Un regroupement d'organismes environnementaux, de syndicats et autres se joint à l'Union des producteurs agricoles pour tenter de freiner l'érosion du territoire agricole dans la grande région de Montréal.

La Communauté métropolitaine de Montréal (CMM) tiendra bientôt des audiences publiques sur le Plan métropolitain d'aménagement et de développement (PMAD) qui propose notamment un gel de cinq ans sur tout dézonage agricole, une idée que les organismes appuient et voudraient même pousser jusqu'à 20 ans.

«Ce n'est pas seulement un enjeu qui concerne les producteurs», a expliqué le président de l'UPA, Christian Lacasse, lors d'une conférence de presse mercredi à Montréal.

«C'est un enjeu qui concerne tout le monde parce qu'à chaque fois qu'on sacrifie des hectares en sol cultivable, on vient d'enlever une tablette dans notre garde-manger et ça, il faut que ça arrête », a-t-il ajouté.

Il a déploré que quelque 3000 hectares de terres agricoles aient été dézonés à des fins de développement depuis 10 ans dans la région métropolitaine.

«Nous avons perdu, depuis les dix dernières années, l'équivalent de 30 fermes au Québec qu'on ne retrouvera jamais. Pendant ce temps, on entend des maires qui dénoncent un gel possible sur le dézonage. (...) Ces gens-là souhaiteraient encore dans les prochaines années continuer de sacrifier les meilleures terres agricoles au Québec, soi-disant pour favoriser ou répondre à des besoins de développement économique et résidentiel», a dénoncé M. Lacasse.

Or, le territoire de la CMM compte déjà plus de 10 000 hectares dézonés et disponibles pour le développement résidentiel et près de 6000 hectares vacants pour le développement industriel et commercial, une réserve qui justifie amplement de stopper tout dézonage additionnel, selon M. Lacasse.

«Il faut arrêter de voir les terres agricoles comme une banque de terrains disponibles pour faire autre chose que de l'agriculture », a martelé le président de l'UPA.

Les membres du regroupement dénoncent le manque de vision d'ensemble qui pave la voie à un dézonage à la pièce profitant d'abord aux promoteurs.

«Le mode de développement qu'on a en ce moment enrichit quelques spéculateurs au détriment des générations à venir », a soutenu Karel Mayrand, directeur général de la fondation David Suzuki. Ce dernier, tout comme le président de l'Ordre des architectes, André Bourassa, ont fait valoir qu'il était non seulement possible, mais impératif de changer les méthodes de développement afin d'accroître la densité de population sur les territoires en développement.

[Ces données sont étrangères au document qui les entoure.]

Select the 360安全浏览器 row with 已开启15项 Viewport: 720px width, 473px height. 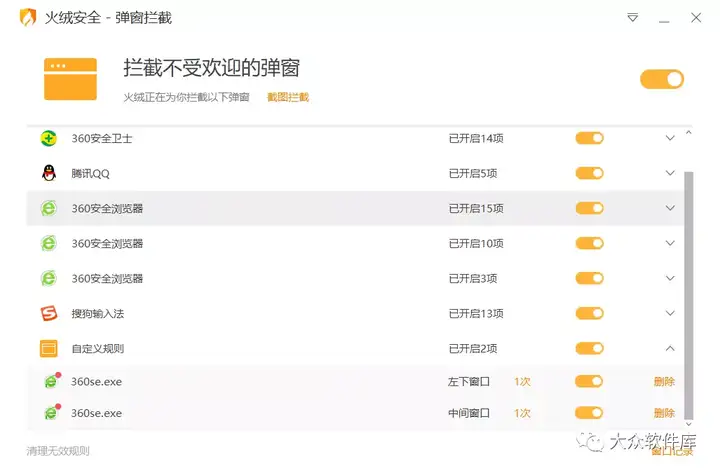355,208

M. Bourassa en a profité pour dénoncer le rôle des élus municipaux dans cette approche de développement.

«N'importe quel maire, n'importe quel élu d'une municipalité va aimer beaucoup mieux couper un ruban pour un nouvel immeuble, un nouveau développement commercial qui s'ouvre que de ne pas couper de ruban sur une terre agricole qui continue de produire », a-t-il dit.

Les intervenants ont pointé du doigt le manque de vision des élus municipaux qui cherchent à développer des secteurs afin de profiter à court terme d'un élargissement de leur enveloppe fiscale et des retombées politiques positives. Ils ont également dénoncé les pratiques de spéculateurs qui achètent des terres agricoles pour les laisser en friche et donner l'impression qu'elles ne servent pas afin d'obtenir plus facilement leur dézonage alors qu'elles pourraient être extrêmement productives.

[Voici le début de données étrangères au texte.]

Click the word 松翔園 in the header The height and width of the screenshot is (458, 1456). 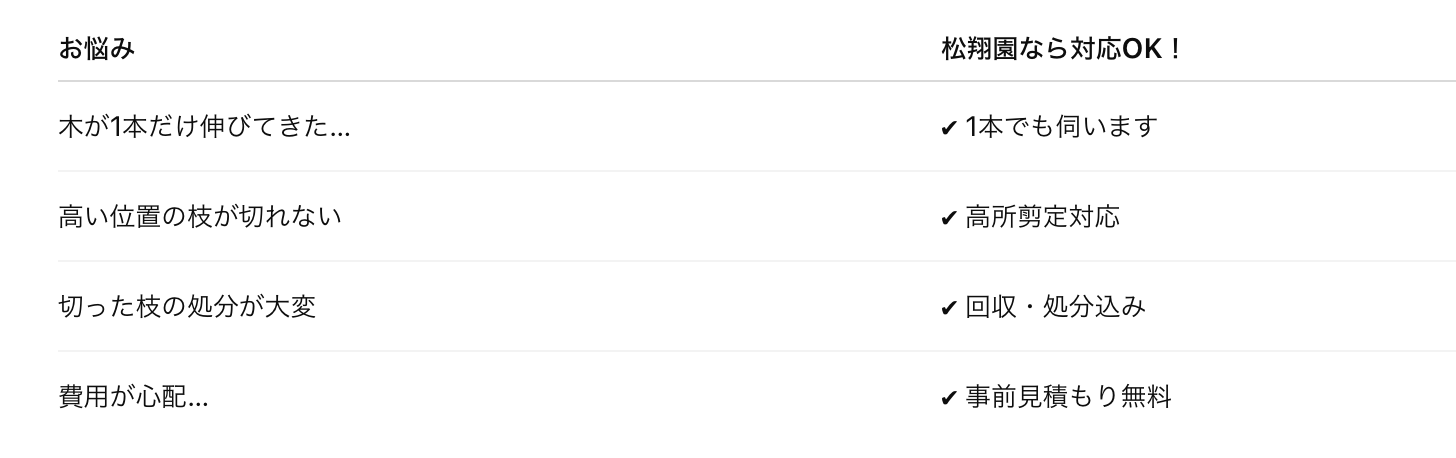979,49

Christian Lacasse qualifie ces pratiques de véritable gaspillage et le président de l'Ordre des agronomes du Québec, René Mongeau, a souligné que la région de Montréal représente un patrimoine agricole unique au Québec puisqu'elle offre à la fois le meilleur climat et la plus grande qualité des sols.

«C'est un joyau agricole parfois sous-estimé et même en partie sous-utilisé, a-t-il expliqué. Il faut être conscient que ce joyau a un rôle essentiel dans l'approvisionnement alimentaire, tant dans sa forme productive actuelle que dans le potentiel de toutes les terres encore en friche.»

En contrepartie, la présence du milieu urbain et du plus important bassin de population crée des pressions intenses pour le développement, mais ces pressions doivent être soulagées à même les banques de terres déjà dézonées.

«L'Erreur Boréale a fait beaucoup réfléchir, avec raison», a fait valoir André Bourassa, faisant référence au documentaire-choc de Richard Desjardins sur les pratiques forestières.

«Pourtant, après une coupe, la forêt peut repousser. Après l'installation d'une banlieue de faible densité, c'est fini l'agriculture, c'est fini pour toujours», a-t-il ajouté.